HARI In-House Blog

Submitted by batkins on

We archive the Hiphop Underground.
In order to do so, we have to reimagine what an archive can be.


HARI is uncompromising in our commitment to build and support intellectually challenging and innovative scholarship that both reflects the rigor and achievement of performance in Hiphop as well as transforms our thinking and our lives. We serve to organize and develop collections, initiate and participate in research activities, sponsor events and acquire material culture associated with Hiphop in the U.S. and throughout the world. We curate all forms of Hiphop material culture including recordings, videos, websites, films, original papers, works, references, productions, conferences, meetings, interviews, publications, research, formal proceedings, etc.

Check out the latest updates and additions to our collections: 
 

HIP HOP AFRICA: NEW AFRICAN MUSIC IN A GLOBALIZING WORLD
EDITED BY ERIC CHARRY 

 

Hip Hop Africa explores a new generation of Africans who are not only consumers of global musical currents, but also active and creative participants. Eric Charry and an international group of contributors look carefully at youth culture and the explosion of hip hop in Africa, the embrace of other contemporary genres, including reggae, ragga, and gospel music, and the continued vitality of drumming. Covering Senegal, Mali, Côte d'Ivoire, Ghana, Nigeria, Kenya, Tanzania, Malawi, and South Africa, this volume offers unique perspectives on the presence and development of hip hop and other music in Africa and their place in global music culture.

 

THICK
BY TRESSIE MCMILLAN COTTOM 

 

In these eight piercing explorations on beauty, media, money, and more, Tressie McMillan Cottom—award-winning professor and acclaimed author of Lower Ed—embraces her venerated role as a purveyor of wit, wisdom, and Black Twitter snark about all that is right and much that is wrong with this thing we call society.

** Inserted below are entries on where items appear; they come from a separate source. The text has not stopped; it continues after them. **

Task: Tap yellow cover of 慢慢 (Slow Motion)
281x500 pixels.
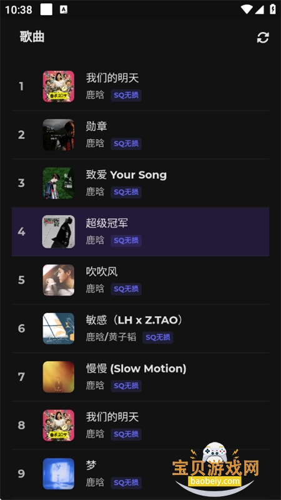Action: tap(59, 377)
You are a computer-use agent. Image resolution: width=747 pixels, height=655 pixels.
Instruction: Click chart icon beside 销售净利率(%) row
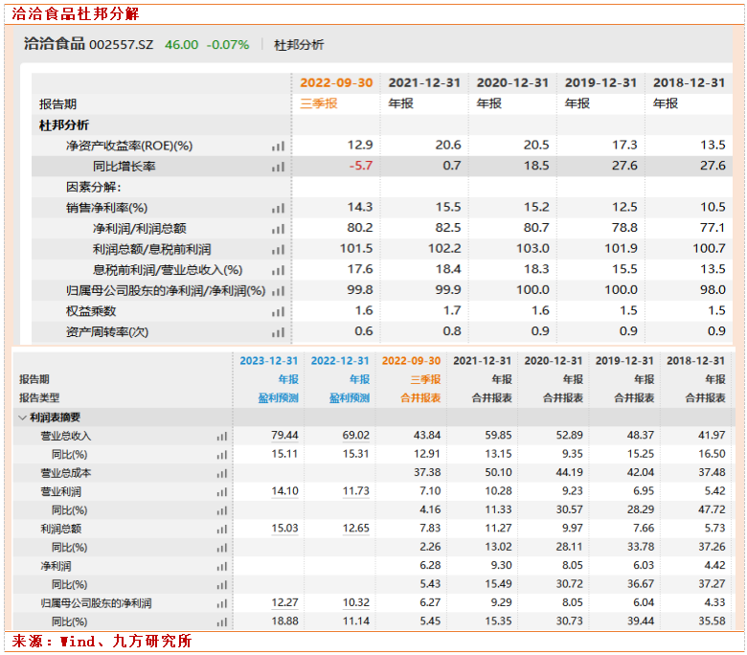(x=278, y=208)
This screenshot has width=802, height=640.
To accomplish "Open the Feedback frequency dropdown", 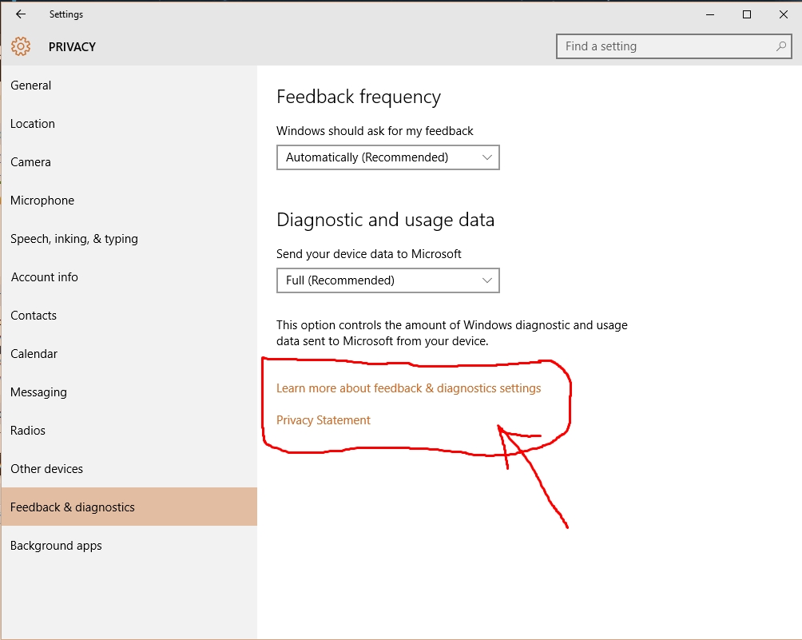I will 387,157.
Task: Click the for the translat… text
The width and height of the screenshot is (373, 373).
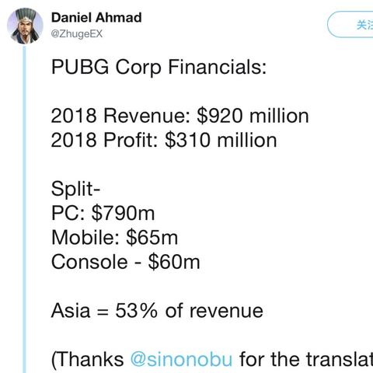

Ideas and identity fuse effortlessly in this vibrant collection that on bookshelves is just as at home alongside Rebecca Solnit and bell hooks as it is beside Jeff Chang and Janet Mock. It also fills an important void on those very shelves: a modern black American feminist voice waxing poetic on self and society, serving up a healthy portion of clever prose and southern aphorisms as she covers everything from Saturday Night Live, LinkedIn, and BBQ Becky to sexual violence, infant mortality, and Trump rallies. Thickspeaks fearlessly to a range of topics and is far more genre-bending than a typical compendium of personal essays.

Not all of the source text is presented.